Cuenta Ernst Jünger en sus tempestades de acero que en medio de la batalla encontró a un muchacho con el vientre atravesado de metralla, desangrándose sin remedio, y que cuando fue a ayudarle, el chico se dio la vuelta y se envolvió en su capote, por pudor, para que nadie le viese morir, para conservar la intimidad de su sufrimiento.
Ese soldado, ese muchacho, ese hombre, es para nosotros un marciano. Su actitud no es tan ajena como la de la mozuela que apreciaba su virginidad por encima de su vida y que tasaba su cabeza en la resistencia de su himen, de su voluntad y de su destreza para atraer siempre lo justo y nunca demasiado.
¿Quién escondería hoy su sacrificio? ¿quién escondería su dolor? El dolor, en nuestros días,es parta convertirse en víctima y canjearlo por un bonolágrima que permita saltarse una ley, obtener un privilegio, una plaza o una subvención. El dolor cotiza en bolsa y es un valor más, con su debe y con su haber, regidos por el código de comercio, y donde entra la lógica mercantil entran también los intermediarios, los agentes, los registradores y los notarios del dolor, todos ellos bien pagado y con jugosos incentivos para acrecentar ese dolor, su imagen, su relato, y sus dividendos.

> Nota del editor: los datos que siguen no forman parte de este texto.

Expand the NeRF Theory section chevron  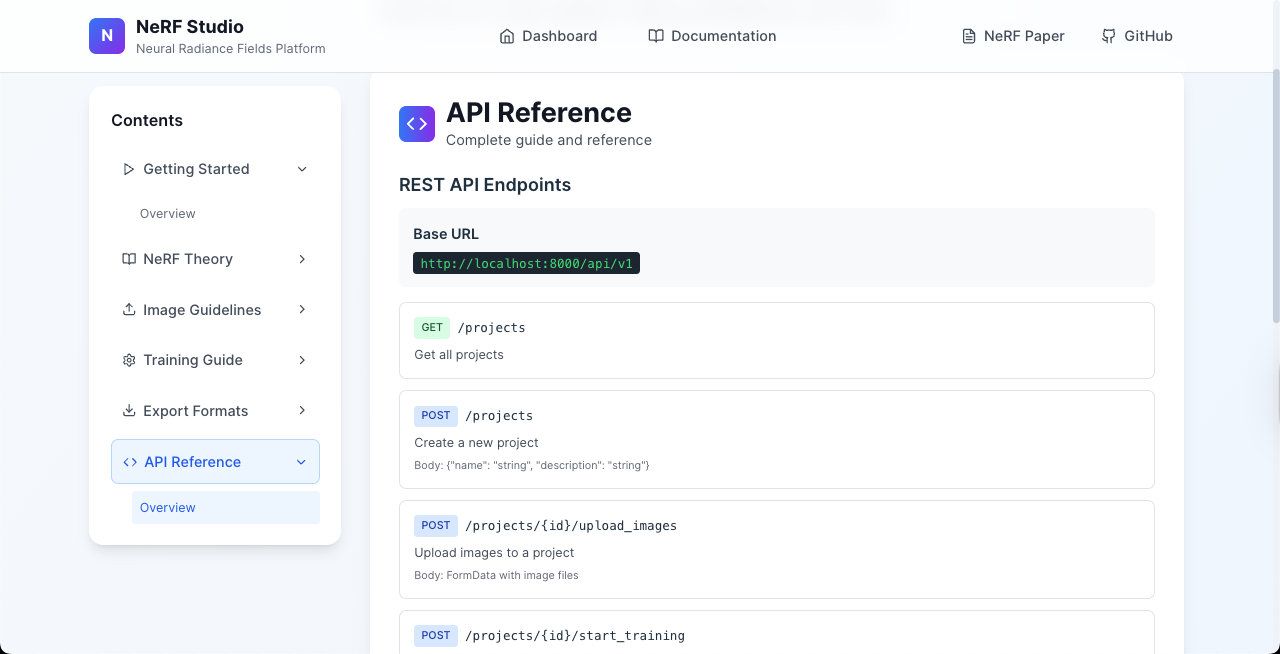(302, 259)
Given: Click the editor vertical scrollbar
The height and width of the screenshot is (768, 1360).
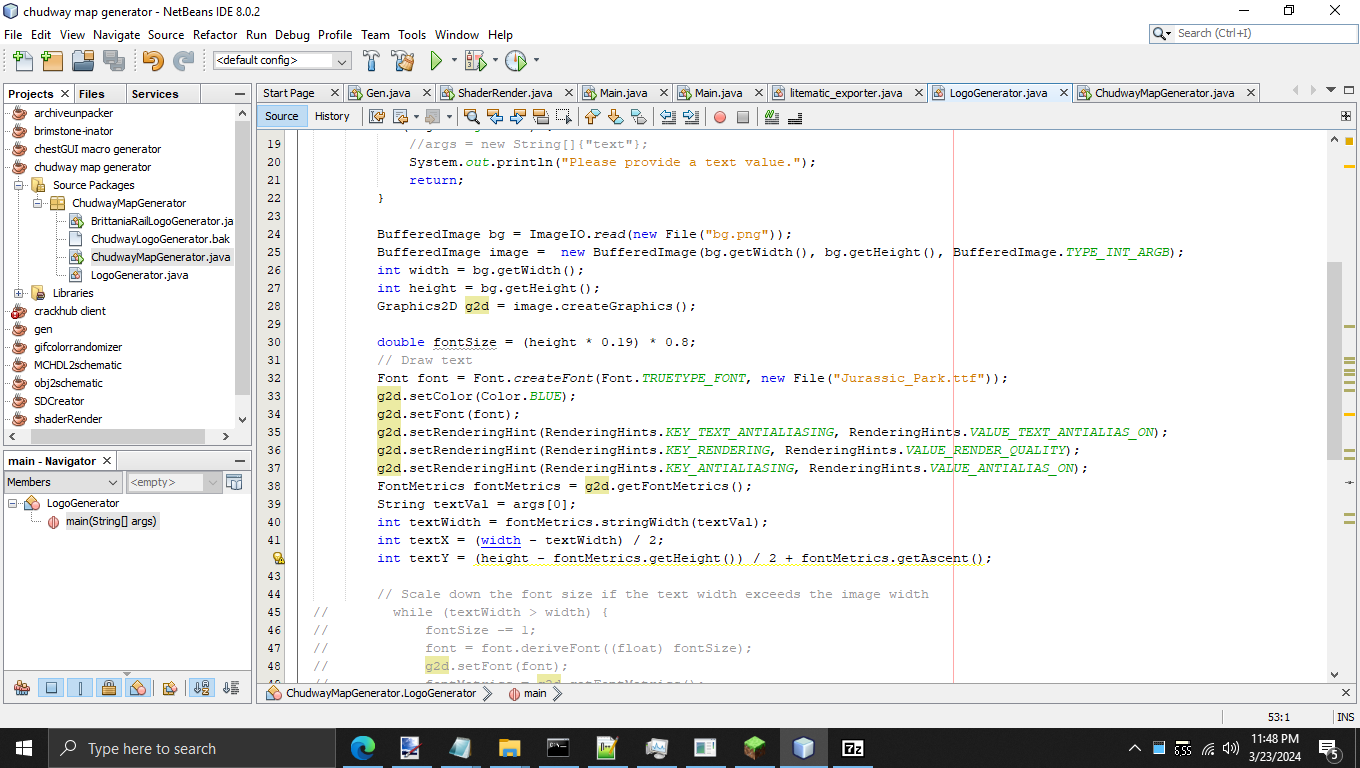Looking at the screenshot, I should coord(1333,360).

El dolor ya no duele: cotiza. Y donde el dolor cotiza, la dignidad y el pudor son sólo estorbos. Impedimentos. Trabas a la buena administración de esa ética reumática, de esa artritis espiritual que comercializa las penas, y las repone en las estanterías de las redes sociales para que nunca falte la marca y el tamaño que buscas.
Como si las desgracias fuesen champú. Como si las penas fuesen compresas.